The virtual 2021 LEAD Awards recognized students, student-athletes and student organizations that exemplify Merrimack College values. Audrey Regan is a student who does just that. As this year’s recipient of the Merrimack Medal, Regan is known by peers, faculty and staff alike for her unwavering commitment to the spirit of the College, the relationships she fosters and her extensive leadership both on and off campus.
In her four years at Merrimack, Regan has done “everything under the sun,” she says. She is an active member of the Women’s Rowing Team, serving as their captain since 2019 and earning team MVP (Most Valuable Player) since 2018. She has been a summer orientation leader and has taught and mentored fellow classmates for the First Year Experience (FYE) program, which helps matriculating first-year students explore the college community and build friendships.
As a member of the Austin Scholars Living-Learning Community, Regan has a deep commitment to service and has logged countless hours at Merrimack and in local and international communities. Regan is now the president of Austin Scholars and has been instrumental in the program’s growth.
“People will joke that you join Austin Scholars for the great housing options,” Regan says. “But you stay because it’s such a great community. The community service aspect of it was huge for me. Even in high school, when we had to do 100 hours of community service, I did 1,000. It’s just part of who I am.”
In her role as president and as a “frequent flyer” on Merrimack’s alternative spring break SEND trips, Regan has followed her love of service across the country and around the globe. In fall 2019, Regan traveled with a small cohort of fellow students and professors to Tunisia, representing Merrimack at an international conference on St. Augustine called “Journées augustiniennes de Carthage.” While there, students engaged with fellow leaders and scholars on a wide range of global challenges such as climate change, humanitarian aid and how communities of varying faiths and backgrounds can work together.
All travels aside, Regan’s work right here in the Merrimack Valley as an intern at Lawrence Catholic Academy and other local school districts has had a remarkable impact not only on the communities she works with but also on Regan herself.
“The people I’ve met and the stories I’ve heard throughout these four years at Merrimack will stay with me forever,” Regan says. “Hearing the stories from the students in Lawrence about their struggles and their joys has been really impactful.”

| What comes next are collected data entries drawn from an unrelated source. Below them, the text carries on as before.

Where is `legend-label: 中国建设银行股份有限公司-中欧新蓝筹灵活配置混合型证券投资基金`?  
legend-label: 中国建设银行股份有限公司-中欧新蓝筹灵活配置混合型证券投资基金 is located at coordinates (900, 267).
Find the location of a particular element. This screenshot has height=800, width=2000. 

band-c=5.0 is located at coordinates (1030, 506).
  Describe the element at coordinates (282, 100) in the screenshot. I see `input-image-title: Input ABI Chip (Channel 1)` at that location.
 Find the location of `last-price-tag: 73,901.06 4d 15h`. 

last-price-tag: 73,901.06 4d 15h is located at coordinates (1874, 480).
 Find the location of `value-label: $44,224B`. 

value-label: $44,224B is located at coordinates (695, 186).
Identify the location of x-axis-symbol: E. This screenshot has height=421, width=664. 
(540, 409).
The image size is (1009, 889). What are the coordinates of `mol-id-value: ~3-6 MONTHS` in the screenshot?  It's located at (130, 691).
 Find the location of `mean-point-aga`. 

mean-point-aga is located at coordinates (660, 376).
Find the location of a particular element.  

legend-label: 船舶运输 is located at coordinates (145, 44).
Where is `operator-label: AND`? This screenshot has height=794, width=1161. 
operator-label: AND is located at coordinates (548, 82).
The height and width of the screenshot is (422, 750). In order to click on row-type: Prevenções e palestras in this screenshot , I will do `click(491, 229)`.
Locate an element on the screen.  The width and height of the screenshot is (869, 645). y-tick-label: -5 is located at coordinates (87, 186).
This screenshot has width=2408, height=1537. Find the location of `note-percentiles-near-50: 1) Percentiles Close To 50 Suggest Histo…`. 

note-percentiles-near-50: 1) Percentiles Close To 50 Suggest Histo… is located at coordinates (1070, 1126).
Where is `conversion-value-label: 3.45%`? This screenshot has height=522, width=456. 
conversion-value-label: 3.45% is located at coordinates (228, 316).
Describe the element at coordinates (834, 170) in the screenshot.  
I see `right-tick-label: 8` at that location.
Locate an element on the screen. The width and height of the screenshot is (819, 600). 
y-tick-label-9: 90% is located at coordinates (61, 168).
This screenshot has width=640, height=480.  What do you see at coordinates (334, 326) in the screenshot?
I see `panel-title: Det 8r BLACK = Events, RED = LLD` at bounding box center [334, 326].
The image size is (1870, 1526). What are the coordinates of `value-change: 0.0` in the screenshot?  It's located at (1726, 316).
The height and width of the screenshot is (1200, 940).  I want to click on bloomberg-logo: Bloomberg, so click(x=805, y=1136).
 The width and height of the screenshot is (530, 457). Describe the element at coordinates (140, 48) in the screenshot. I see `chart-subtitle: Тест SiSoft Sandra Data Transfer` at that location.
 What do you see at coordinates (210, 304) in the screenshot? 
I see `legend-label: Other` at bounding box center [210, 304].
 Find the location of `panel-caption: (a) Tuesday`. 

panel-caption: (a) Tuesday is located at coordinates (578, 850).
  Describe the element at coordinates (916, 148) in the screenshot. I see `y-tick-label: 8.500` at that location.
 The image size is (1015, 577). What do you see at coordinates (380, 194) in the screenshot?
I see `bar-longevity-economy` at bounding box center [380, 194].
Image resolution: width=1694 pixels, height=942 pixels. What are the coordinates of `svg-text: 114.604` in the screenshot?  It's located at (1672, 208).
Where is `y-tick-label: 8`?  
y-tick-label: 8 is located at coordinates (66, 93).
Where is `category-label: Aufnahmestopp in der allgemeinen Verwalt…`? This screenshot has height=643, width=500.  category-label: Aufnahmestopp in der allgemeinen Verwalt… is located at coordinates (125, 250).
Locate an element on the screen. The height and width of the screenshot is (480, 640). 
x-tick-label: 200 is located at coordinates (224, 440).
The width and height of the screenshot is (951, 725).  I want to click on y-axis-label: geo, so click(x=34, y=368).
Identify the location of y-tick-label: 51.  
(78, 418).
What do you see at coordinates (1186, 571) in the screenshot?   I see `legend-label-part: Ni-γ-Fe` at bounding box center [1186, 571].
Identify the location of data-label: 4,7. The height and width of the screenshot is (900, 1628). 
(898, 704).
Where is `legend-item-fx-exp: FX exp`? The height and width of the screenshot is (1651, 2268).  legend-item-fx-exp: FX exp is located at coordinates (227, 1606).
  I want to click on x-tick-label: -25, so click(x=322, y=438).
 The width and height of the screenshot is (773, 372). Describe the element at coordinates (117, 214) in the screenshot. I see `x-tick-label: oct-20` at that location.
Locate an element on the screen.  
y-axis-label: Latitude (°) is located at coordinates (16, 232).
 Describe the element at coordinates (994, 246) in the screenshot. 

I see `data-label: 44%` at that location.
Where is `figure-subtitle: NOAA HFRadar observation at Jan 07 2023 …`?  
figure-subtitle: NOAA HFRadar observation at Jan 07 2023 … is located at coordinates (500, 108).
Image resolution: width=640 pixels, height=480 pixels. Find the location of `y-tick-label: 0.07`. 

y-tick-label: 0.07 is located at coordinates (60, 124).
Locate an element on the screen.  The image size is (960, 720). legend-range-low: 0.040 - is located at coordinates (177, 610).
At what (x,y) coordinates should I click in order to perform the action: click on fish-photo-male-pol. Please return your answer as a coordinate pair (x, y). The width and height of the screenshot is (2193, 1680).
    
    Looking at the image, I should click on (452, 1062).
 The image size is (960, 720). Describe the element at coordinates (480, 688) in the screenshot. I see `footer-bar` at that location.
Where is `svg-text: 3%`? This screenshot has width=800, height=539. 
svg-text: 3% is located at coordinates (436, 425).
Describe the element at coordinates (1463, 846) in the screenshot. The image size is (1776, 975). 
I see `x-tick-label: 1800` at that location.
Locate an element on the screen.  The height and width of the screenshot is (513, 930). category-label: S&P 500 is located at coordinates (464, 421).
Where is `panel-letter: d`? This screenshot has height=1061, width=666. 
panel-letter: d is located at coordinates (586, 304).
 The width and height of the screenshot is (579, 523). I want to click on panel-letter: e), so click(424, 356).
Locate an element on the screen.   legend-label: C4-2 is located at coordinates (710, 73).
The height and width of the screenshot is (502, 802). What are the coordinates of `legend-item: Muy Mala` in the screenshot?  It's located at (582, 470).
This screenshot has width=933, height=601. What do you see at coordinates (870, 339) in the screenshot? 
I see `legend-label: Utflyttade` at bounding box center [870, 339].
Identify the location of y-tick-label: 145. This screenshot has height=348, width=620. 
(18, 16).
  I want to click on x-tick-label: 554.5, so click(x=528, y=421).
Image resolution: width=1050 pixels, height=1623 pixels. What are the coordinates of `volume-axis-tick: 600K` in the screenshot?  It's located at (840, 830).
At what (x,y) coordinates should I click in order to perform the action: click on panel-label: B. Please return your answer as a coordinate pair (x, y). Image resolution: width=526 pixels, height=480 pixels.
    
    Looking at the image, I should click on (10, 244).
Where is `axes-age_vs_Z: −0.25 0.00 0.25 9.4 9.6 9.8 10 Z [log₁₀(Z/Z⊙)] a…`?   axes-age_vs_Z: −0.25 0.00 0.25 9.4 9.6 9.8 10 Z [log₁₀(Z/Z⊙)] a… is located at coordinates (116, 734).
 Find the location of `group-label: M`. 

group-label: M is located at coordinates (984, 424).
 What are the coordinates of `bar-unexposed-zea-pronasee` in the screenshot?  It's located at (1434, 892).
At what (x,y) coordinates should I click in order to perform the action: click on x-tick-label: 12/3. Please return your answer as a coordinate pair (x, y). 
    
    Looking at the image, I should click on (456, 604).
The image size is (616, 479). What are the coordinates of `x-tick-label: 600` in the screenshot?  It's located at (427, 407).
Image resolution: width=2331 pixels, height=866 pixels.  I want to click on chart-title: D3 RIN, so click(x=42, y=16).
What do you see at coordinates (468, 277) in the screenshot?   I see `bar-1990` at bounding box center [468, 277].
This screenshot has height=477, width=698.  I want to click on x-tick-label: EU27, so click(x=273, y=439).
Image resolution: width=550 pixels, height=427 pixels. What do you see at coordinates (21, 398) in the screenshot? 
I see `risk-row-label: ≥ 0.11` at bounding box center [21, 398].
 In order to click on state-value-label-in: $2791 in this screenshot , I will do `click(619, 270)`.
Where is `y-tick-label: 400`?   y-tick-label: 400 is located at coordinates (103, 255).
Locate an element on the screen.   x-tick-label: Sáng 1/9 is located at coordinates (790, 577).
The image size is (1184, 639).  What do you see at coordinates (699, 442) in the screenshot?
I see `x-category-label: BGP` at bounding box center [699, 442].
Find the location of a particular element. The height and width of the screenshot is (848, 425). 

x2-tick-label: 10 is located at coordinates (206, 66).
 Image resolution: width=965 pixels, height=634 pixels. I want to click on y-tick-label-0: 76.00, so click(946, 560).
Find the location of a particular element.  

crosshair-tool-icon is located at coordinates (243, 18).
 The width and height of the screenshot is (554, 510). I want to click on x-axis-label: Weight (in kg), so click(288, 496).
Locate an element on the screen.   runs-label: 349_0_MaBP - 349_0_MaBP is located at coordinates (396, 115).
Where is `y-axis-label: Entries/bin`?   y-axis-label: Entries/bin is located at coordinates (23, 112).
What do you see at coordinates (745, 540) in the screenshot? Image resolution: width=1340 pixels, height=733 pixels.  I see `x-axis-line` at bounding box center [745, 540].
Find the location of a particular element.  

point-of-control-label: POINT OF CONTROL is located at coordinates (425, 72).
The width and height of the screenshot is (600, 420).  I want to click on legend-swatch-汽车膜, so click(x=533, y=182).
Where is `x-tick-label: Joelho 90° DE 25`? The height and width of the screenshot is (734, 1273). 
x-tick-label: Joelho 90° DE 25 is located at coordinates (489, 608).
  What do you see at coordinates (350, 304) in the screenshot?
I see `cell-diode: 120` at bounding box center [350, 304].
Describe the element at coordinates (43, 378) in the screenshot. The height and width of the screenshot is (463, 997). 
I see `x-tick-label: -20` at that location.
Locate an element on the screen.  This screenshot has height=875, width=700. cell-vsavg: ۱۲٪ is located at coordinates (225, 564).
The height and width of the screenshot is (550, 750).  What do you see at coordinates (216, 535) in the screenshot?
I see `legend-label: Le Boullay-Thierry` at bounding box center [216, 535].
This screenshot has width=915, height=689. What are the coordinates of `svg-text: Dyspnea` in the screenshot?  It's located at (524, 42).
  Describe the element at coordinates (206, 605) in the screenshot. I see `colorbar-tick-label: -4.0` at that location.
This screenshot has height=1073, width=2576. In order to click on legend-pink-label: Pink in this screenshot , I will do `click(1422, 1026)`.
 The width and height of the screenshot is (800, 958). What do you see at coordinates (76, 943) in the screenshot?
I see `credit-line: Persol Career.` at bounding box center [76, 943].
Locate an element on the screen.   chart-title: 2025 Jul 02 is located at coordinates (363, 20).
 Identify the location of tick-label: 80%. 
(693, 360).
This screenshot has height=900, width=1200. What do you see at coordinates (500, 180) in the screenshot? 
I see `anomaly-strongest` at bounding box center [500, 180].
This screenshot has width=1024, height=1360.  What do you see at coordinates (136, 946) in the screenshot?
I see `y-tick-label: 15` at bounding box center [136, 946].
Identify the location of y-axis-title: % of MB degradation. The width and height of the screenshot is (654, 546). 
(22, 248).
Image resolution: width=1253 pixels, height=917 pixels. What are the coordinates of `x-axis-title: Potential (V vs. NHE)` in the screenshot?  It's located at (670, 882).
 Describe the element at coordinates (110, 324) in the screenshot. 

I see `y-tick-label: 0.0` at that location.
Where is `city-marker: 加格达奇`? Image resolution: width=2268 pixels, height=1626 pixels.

While Regan’s senior year was far from what she had imagined, she says her resilience and determination helped carry her through the trials of the pandemic. Her commitment to her peers and the community at large has helped others through it as well.
“Being a part of Merrimack is something really, really special,” she says. “Even in chaotic times, we do things together. Everything we’ve been through has shaped me into who I am and helped me understand who I want to be. I’ll take that little bit of Merrimack spirit with me well after I graduate.”